*ОТРЫВОК*
=====

Магия книги
Шрифт:
Но вот писатели! О новейших говорить не буду. Но переписка Гёте? Часть ее я приговорил к изгнанию. Ну а что делать с книгами Грильпарцера? Все ли они нужны? Нет, не все. А полный Арним? Вот его все-таки жаль. Арним остался весь. Остался Тик, остался Виланд. Значительный урон нанес я Гердеру. Бальзак был под вопросом, но в конце концов остался. Анатоль Франс заставил меня поломать голову. По отношению к врагам надо вести себя по-рыцарски, и он был спасен. Стендаль? Его книг много, но все необходимы. Монтень тем более. Зато подвергся сокращению Метерлинк. Четыре издания „Декамерона“ Боккаччо! Осталось только одно. Теперь полка Восточной Азии. Я распрощался с парой книг Лафкадия Хёрна, прочее же осталось.
У англичан на меня нашли кое-какие сомнения. Так много книг Шоу! Некоторые надо ликвидировать. А полный Теккерей? Половины хватит. Фильдинг, Стерн, Диккенс остаются
Остались почти все и русские. Насчет Горького и Тургенева были колебания и нерешительность. Здорово почистил трактаты Толстого. Низвергнул кое-каких скандинавов, Стриндберг остался, Бьёрнсон уменьшился, Гейерстам исчез.
Ну кто собирает литературу о войне? Это же центнеры дешевки. Покупал я ее мало, большая часть попадала в дом как-то сама. Я не прочитал и двадцатой части. Но какая хорошая бумага была еще в пятнадцатом и шестнадцатом году!
И только через несколько дней, закончив, я увидел, как сильно изменилось за эти годы мое отношение к книгам. Выявились целые литературные жанры, которые раньше я по дружбе терпел, а теперь расстался с ними смеясь. Выявились авторы, которых принимать всерьез больше нельзя. Но как утешительно, что Кнут Гамсун еще живет! Как хорошо, что есть Жамм! И как прекрасно освободиться от всех толстенных биографий писателей с их скучной и убогой психологией. Будет светлее в комнатах. Сокровища остались, и теперь они сверкают еще ярче. Здесь Гёте, здесь Гёльдерлин, весь Достоевский. Улыбается Мёрике, дерзко посверкивает Арним, превозмогли все проблемы исландские саги. Пребывают неуничтожимо сказки и народные книги. И старые, зачитанные, богословского вида книги в переплетах из свиной кожи, выглядящие зачастую куда веселее, чем все современные издания, тоже еще здесь. Хорошо, если они переживут и своего теперешнего владельца.

=====

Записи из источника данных

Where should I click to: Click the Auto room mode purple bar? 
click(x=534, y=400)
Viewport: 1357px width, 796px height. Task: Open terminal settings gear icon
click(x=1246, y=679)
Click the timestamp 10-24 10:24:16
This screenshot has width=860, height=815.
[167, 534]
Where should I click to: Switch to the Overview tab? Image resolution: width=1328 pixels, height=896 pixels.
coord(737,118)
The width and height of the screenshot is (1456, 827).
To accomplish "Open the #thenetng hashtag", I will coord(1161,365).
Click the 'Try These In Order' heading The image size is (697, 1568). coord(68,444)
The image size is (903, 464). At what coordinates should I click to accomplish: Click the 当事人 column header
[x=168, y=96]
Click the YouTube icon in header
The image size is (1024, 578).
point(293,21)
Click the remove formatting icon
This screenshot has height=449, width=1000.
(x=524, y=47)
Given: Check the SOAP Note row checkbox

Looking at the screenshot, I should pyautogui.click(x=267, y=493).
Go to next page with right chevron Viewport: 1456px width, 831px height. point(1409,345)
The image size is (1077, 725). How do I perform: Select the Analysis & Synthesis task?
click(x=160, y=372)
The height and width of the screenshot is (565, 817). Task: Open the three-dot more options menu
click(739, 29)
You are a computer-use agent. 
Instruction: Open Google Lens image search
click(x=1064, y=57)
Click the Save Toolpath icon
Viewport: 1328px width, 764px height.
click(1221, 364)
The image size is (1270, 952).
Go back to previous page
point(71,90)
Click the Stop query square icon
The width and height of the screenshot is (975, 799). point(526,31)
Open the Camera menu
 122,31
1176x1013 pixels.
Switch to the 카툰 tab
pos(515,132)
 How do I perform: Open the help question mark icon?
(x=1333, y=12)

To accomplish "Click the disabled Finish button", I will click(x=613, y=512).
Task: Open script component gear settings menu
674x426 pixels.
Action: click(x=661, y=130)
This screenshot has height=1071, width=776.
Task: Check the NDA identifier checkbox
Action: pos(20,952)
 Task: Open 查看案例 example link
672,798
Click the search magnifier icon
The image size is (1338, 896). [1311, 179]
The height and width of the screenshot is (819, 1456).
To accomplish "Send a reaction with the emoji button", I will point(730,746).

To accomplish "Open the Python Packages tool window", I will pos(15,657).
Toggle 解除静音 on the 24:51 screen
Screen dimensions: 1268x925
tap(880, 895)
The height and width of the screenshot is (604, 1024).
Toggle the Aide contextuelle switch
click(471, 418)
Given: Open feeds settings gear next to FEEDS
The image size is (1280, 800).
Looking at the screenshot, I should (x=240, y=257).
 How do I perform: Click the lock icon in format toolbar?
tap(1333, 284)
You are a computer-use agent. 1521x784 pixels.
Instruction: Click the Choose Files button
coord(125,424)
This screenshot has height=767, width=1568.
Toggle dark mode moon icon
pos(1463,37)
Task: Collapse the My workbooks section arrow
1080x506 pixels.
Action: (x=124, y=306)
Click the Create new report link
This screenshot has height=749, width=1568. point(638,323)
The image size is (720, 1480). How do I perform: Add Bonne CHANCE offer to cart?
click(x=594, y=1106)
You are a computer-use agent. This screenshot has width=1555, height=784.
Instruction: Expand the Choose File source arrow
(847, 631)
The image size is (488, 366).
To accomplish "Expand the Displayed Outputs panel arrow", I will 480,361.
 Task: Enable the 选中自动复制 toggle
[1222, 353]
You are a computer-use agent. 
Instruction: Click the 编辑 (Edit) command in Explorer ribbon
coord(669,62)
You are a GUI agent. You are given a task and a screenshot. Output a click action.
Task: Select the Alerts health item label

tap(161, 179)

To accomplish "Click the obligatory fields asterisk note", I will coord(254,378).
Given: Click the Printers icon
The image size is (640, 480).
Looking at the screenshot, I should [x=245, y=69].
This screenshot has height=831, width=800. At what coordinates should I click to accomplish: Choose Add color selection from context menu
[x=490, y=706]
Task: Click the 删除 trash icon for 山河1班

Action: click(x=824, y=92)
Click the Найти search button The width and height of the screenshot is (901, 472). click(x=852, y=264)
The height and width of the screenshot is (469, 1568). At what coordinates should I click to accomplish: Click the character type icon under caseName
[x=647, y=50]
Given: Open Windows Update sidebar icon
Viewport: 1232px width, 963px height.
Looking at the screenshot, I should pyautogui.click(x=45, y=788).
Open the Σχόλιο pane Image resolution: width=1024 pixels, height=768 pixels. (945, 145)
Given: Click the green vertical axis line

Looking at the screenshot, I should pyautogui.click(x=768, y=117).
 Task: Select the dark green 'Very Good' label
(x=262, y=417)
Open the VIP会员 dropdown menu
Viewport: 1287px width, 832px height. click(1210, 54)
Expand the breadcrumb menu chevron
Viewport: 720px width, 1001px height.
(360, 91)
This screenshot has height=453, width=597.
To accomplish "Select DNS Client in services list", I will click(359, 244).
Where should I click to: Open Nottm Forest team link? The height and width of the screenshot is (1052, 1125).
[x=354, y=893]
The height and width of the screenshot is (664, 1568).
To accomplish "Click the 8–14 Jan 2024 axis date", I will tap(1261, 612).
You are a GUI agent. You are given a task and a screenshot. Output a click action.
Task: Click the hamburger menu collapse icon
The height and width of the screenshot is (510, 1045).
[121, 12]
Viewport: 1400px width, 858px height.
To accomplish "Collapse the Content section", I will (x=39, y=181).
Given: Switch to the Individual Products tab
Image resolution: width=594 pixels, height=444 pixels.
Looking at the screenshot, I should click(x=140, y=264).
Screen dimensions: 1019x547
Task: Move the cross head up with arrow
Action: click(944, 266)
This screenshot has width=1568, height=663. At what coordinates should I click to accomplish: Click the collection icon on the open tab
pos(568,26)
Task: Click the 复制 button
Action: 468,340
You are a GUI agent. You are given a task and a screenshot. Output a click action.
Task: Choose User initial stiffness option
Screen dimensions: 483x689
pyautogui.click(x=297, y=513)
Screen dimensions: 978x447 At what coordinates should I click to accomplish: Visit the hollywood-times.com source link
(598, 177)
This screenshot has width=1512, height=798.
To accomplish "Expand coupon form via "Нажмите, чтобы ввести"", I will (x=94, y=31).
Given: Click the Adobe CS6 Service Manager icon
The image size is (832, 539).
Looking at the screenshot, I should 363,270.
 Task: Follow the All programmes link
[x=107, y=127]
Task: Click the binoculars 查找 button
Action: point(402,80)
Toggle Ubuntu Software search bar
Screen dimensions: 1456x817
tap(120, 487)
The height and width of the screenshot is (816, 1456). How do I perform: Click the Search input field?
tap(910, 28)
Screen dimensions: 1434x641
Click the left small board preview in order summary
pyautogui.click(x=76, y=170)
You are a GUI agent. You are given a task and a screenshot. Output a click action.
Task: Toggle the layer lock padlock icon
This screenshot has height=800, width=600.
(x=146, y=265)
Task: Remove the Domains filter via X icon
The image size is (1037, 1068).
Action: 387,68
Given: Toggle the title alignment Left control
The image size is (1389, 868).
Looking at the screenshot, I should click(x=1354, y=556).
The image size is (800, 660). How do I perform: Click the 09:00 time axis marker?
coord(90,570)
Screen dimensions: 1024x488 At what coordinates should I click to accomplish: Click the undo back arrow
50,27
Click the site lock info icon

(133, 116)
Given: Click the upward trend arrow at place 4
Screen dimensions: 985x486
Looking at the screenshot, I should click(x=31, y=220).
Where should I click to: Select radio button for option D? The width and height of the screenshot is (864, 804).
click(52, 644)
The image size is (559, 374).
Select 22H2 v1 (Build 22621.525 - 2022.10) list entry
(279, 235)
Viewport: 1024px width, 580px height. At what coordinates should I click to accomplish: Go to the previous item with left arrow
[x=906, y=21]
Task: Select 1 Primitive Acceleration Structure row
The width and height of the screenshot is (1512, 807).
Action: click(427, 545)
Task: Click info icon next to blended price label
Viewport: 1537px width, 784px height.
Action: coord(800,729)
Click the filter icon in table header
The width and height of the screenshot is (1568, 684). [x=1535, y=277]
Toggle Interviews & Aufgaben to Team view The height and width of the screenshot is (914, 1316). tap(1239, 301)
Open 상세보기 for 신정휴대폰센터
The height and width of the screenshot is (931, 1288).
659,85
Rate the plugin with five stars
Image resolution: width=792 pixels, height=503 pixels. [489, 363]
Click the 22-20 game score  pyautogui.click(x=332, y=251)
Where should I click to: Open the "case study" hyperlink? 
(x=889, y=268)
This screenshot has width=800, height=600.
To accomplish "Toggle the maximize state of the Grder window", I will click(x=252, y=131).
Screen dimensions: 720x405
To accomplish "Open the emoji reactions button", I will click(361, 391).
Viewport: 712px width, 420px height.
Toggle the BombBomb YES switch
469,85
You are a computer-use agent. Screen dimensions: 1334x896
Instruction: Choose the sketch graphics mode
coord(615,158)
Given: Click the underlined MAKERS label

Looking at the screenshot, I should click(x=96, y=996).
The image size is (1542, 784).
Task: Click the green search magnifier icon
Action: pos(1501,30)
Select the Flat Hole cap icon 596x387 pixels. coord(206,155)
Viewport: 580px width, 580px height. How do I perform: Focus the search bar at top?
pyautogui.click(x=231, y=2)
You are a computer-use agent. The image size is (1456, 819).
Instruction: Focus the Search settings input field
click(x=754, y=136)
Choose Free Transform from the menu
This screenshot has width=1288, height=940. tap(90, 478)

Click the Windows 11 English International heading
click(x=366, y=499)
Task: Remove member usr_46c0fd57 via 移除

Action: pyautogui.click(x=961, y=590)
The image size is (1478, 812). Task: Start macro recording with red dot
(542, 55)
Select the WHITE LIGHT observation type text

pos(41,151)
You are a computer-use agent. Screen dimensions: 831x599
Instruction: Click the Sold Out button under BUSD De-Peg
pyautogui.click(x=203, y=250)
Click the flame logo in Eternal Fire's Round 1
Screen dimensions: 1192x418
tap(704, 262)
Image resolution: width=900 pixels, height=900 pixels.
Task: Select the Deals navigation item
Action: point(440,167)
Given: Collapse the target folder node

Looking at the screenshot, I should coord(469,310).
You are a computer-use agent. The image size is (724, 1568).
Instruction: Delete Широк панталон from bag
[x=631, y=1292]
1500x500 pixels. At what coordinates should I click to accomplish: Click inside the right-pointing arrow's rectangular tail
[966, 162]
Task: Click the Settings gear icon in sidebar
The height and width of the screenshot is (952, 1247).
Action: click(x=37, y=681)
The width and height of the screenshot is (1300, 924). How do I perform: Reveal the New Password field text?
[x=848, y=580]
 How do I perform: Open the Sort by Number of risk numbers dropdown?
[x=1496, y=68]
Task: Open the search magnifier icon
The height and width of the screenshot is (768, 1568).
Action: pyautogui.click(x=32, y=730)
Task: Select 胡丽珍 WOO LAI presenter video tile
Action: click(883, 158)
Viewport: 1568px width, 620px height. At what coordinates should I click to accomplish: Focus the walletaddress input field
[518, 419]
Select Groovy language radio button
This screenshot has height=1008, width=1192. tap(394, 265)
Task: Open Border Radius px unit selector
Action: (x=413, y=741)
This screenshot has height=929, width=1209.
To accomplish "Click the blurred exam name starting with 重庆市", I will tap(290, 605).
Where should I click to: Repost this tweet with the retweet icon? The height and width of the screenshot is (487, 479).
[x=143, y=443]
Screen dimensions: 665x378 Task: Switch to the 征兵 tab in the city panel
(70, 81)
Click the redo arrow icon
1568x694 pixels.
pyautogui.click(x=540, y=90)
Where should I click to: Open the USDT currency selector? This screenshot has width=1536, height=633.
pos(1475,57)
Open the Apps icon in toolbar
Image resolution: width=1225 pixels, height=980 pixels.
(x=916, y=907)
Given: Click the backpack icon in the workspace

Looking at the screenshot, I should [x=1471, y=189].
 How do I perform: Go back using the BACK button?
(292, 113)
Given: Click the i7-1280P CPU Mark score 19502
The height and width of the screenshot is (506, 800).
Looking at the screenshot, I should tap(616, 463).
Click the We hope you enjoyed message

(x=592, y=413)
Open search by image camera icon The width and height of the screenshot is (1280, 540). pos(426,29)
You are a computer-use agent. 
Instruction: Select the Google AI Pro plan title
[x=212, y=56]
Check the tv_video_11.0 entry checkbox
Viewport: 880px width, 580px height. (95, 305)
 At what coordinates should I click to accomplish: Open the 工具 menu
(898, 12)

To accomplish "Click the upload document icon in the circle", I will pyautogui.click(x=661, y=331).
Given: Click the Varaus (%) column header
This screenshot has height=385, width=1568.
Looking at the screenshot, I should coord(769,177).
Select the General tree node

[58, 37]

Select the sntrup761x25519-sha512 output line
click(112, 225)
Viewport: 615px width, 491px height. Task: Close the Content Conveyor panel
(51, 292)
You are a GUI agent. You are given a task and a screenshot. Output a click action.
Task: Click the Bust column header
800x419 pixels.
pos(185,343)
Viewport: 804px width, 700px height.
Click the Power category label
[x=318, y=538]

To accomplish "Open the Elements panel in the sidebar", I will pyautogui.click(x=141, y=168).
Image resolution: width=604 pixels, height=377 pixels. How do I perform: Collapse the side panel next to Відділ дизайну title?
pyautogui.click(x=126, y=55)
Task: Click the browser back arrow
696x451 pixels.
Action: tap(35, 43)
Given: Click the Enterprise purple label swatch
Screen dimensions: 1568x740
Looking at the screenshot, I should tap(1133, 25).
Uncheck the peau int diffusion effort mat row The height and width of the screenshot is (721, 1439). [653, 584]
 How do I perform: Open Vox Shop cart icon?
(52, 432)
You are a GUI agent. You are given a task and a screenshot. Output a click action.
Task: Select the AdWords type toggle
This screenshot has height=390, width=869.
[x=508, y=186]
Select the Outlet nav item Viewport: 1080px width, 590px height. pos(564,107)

=====

*ЗАДАНИЯ*
[1] Изложите содержание отрывка в двух предложениях.
[2] Перепечатайте, пожалуйста, из отрывка всё от слов «У англичан на» вниз до слов «и шестнадцатом году!».
Эти данные здесь ни при чем.

*ОТВЕТЫ К ЗАДАНИЯМ*
[1] Рассказчик разбирает свою библиотеку: одних писателей (Арнима, Стендаля, Монтеня) сохраняет целиком, книги других сокращает или убирает, а от литературы о войне почти ничего не прочитано. Закончив, рассказчик видит, как сильно изменилось за эти годы отношение к книгам, и радуется, что сокровища вроде Гёте, Гёльдерлина и Достоевского остались и теперь сверкают еще ярче.

[2]
У англичан на меня нашли кое-какие сомнения. Так много книг Шоу! Некоторые надо ликвидировать. А полный Теккерей? Половины хватит. Фильдинг, Стерн, Диккенс остаются
Остались почти все и русские. Насчет Горького и Тургенева были колебания и нерешительность. Здорово почистил трактаты Толстого. Низвергнул кое-каких скандинавов, Стриндберг остался, Бьёрнсон уменьшился, Гейерстам исчез.
Ну кто собирает литературу о войне? Это же центнеры дешевки. Покупал я ее мало, большая часть попадала в дом как-то сама. Я не прочитал и двадцатой части. Но какая хорошая бумага была еще в пятнадцатом и шестнадцатом году!